Dimension Traditional AppSec ADS
Speed Human-paced scan-and-review cycles Autonomous, policy-driven, continuous
Scope Code and dependencies Code, dependencies, workflows, and running applications
Detection model Pattern and signature matching Contextual: exploitability, reachability, runtime exposure
Remediation Alert with human fix Validated autonomous fix with human oversight
AI authorship tracking None Provenance and attribution required
Agent access control No category exists Least agency governance via AEGIS
Vendor maturity Established, fragmented, commoditized Emerging, no single-vendor coverage

The data from Wiz Research's 2026 State of AI in the Cloud report underscores the urgency: 80% of organizations have developers using AI IDE extensions, 71% have at least one AI coding assistant, and 57% have deployed self-hosted AI agent technologies. MCP servers appear in 80% of environments, introducing control-plane risks that no traditional AppSec category was designed to address. The adoption curve has already outpaced the security model.

Actionable Takeaways

  • Audit AI-generated code volume before choosing a path. Measure what percentage of production commits come from AI coding agents. If it exceeds 20%, traditional scan-and-review workflows are already degrading. If it exceeds 40%, the degradation is structural and incremental improvements will not restore coverage.
  • Formalize security policies in machine-readable form. ADS prevention requires codified policies. Teams without documented policies — written in a format an autonomous system can evaluate — must invest in policy formalization first. YAML-based policy-as-code frameworks like OPA and Kyverno provide the enforcement substrate.

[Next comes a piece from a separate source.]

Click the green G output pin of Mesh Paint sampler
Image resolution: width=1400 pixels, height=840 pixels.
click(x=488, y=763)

  • Implement provenance tracking for AI-generated code. Tag every commit, PR, and dependency addition with its origin: human-written, AI-assisted, or AI-autonomous. Without provenance, detection and prioritization cannot differentiate reliable patterns from high-risk ones. Git commit trailers and CI metadata provide the tracking mechanism.
  • Apply least agency to AI coding agents immediately. Restrict agent access scopes to the minimum required for their task. Isolate worktrees so one agent's changes cannot affect another's workspace. Validate agent outputs before they surface to developers. These are AEGIS principles that do not require vendor support to implement.

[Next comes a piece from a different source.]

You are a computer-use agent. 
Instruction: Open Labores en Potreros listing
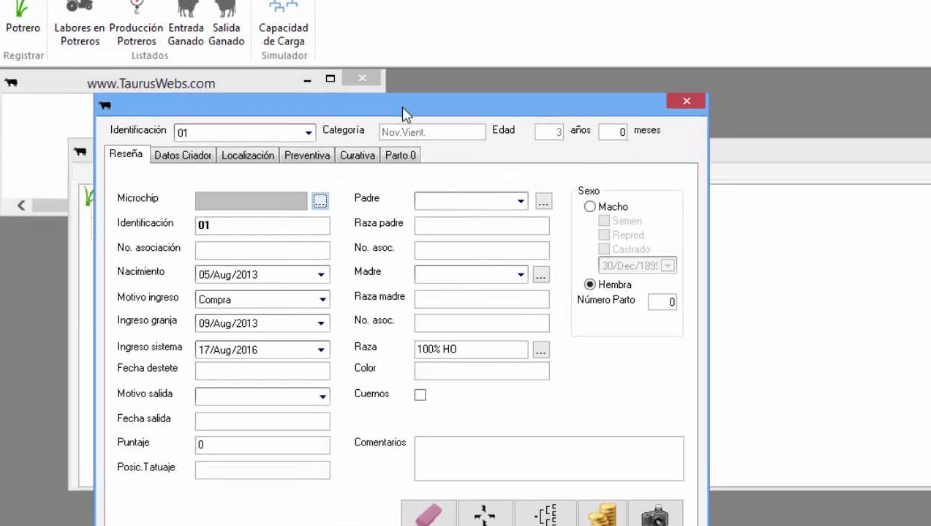pyautogui.click(x=79, y=24)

  • Demand contextual prioritization from security vendors. Severity-based triage is insufficient when AI agents produce findings at machine speed. Require vendors to correlate findings with exploitability, reachability, and business impact. If a vendor cannot demonstrate lower false-positive rates through contextual analysis, it is not an ADS-capable platform.
  • Prepare for autonomous remediation with validation gates. Auto-generated fixes must be tested in isolated environments before deployment. Establish canary pipelines and rollback mechanisms for security patches. Treat autonomous remediation the same way you treat autonomous deployment: with verification, not blind trust.